I received a call from a lawyer – or one who hinted that he was such – claiming that he was calling to collect a debt I owed an apartment complex from 2005 in Milwaukee, WI. The actual facts are these: I moved in there and attempted to place my bicycle in the storage unit which was assigned to my apartment, judging by the number painted thereupon. I found it full of boxes and padlocked, so I went to the office and expressed my frustration. “Oh,” said the female therein, cheerily, “Just pick an empty unit and put your padlock on it.” This I did, and four months later when fate decreed a move to another state, I removed my bike and the lock, cleaned my place, had movers pack everything up and left after having given required notice and so forth. Two months later I received a bill for $660 for the labor involved for the apartment people (apparently they hired major league baseball players to do this, and paid them the wages to which they were accustomed) to clean out “my” storage area.

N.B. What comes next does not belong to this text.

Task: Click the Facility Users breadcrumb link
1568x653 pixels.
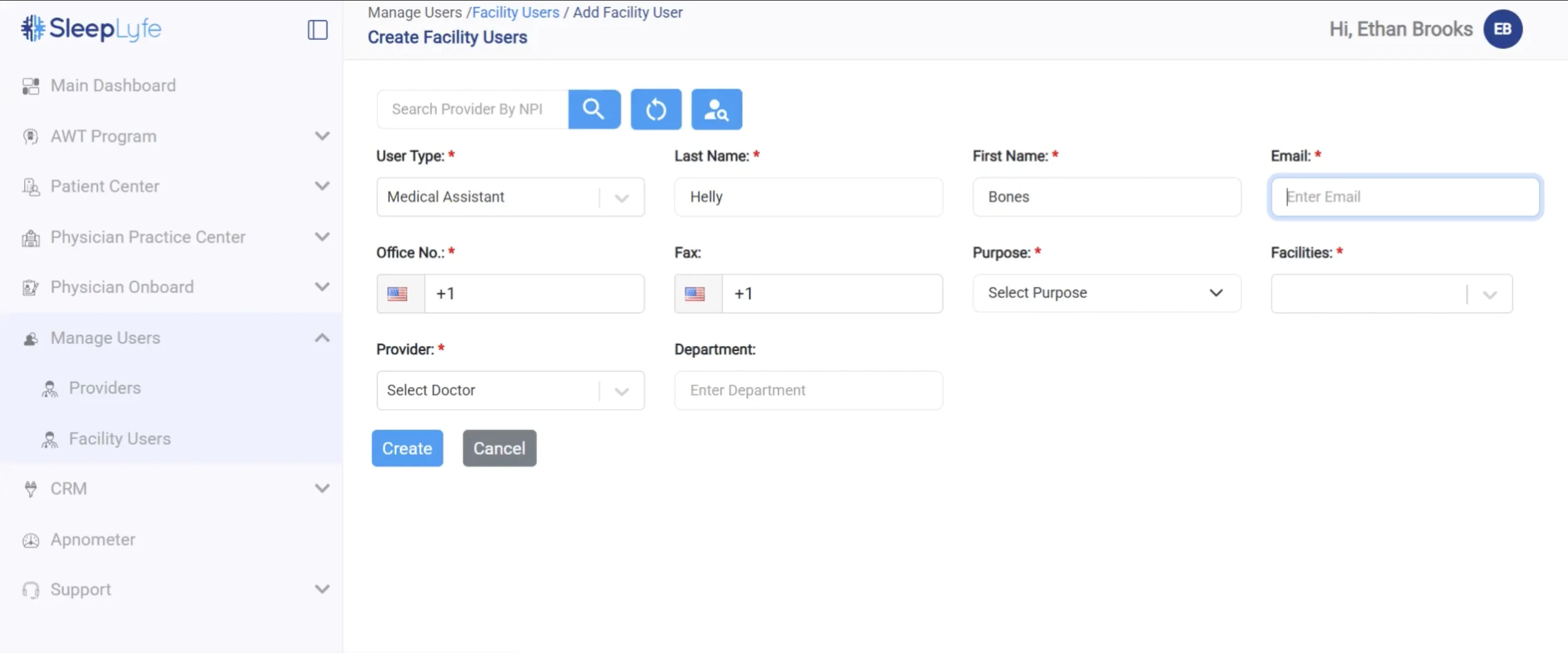Action: tap(515, 12)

I wrote and explained the above scenario and apparently they laid low and waited to sell my ‘debt’ to a collection agency, which calls itself a ‘law office’. Said agency seems to have been about a step behind me as I moved hither and yon, and did not reach me until this week, four years later. When I explained the scenario, the person at the other end of the call sniffed, “Did you get it in writing?” Which, of course, I did not; who other than another brazen thief would have thought to ask the clueless (or collusive) person who breezily suggested using a different space to please write that down.

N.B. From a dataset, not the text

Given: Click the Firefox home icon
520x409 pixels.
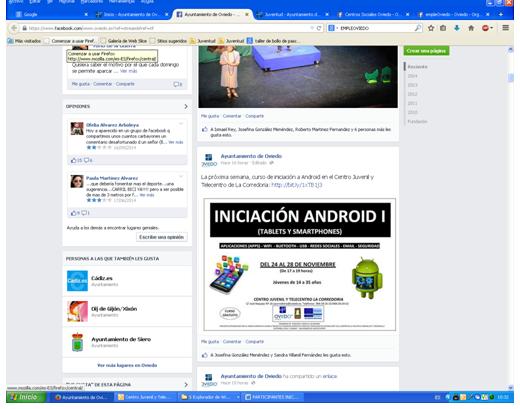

I pay my debts on time – even when I don’t like them, such as the charges for leaving a lease early and so on; and it enrages me when someone tells me I didn’t. These people are opportunists and thieves and I was not long in my apartment before I got the clear idea that no one escaped the place without being dunned for something – it was one reason I used packers and movers to ensure my zeal did not flag while even a fragment of my belongs remained. It was clear that this debt collector would not go away until I paid and that even if I went to court in a now distant state, I would lose without any proof of my story, so I reverted to my most childish mode. I got the cheque – or money order - from the post office, then – and this took a great deal of time, science and effort - I carefully coated the entire perimeter of the order with human feces: to wit, my own. I then sprayed the whole with Deer-Off, and if you haven’t smelled that fine but foul-smelling product, you have not extended your olfactory experience anywhere near its outer boundary, believe me. Then I sent it off.

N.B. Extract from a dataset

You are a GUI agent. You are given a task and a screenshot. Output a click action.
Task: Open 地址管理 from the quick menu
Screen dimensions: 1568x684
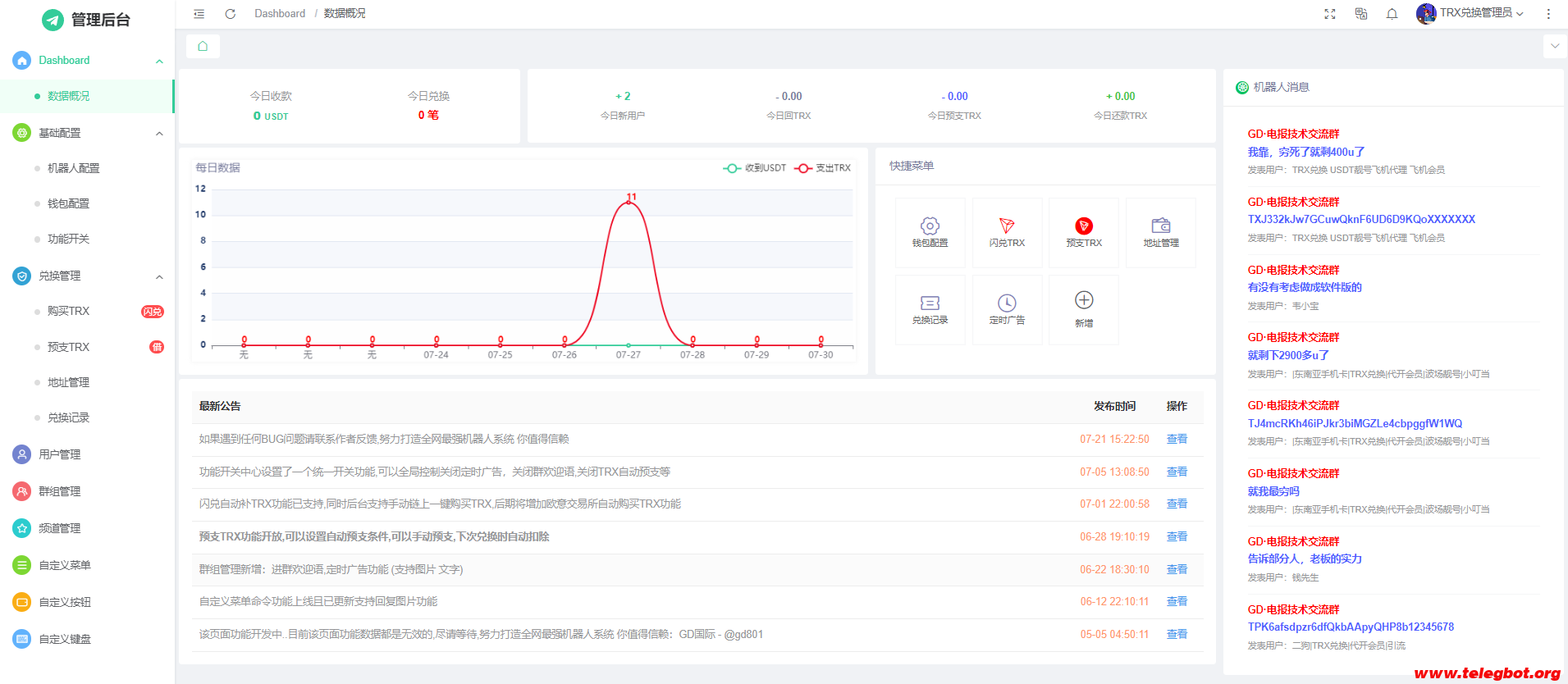(1160, 232)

In this era of populist outage, it is my humble hope that scavengers such as these bill collectors who have no interest in the legitimacy of the claims they pursue, and tenants who are pretty defenseless against dishonest and avaricious tactics of unscrupulous housing complexes, let alone the sheer ineptitude of the best and brightest which taxpayers pay such handsome bonuses to retain, that the pissed off victims of job loss, and other disappointments will finally turn their guns to more appropriate targets than old folks homes, classrooms and the like. It is idle to deplore these shooting rampages; as Stokely Carmichael said accurately, “Violence is as American as cherry pie.” Moreso, I’d think. One would not give every American a car and expect that no one would drive; similarly why would anyone expect everyone to own a gun and not use it? But just as we try to channel driving into certain areas, and use it usefully, why on earth aren’t shooting rampages similarly channeled? Why is a single member of the Enron or Citibank or AIG upper management left alive, while students and charity workers and McDonald’s customers are being mowed down regularly? Priorities, people! Let’s introduce a little regulation into these mass killings. The Earth will be a better place – at least this corner of it – and the shooters, one would think, can die a great deal more happily in the knowledge that they have in fact cured the ill that so disturbed them.

Hey, if there is anyone feeling really pissed off in the Milwaukee area, I have an address for you!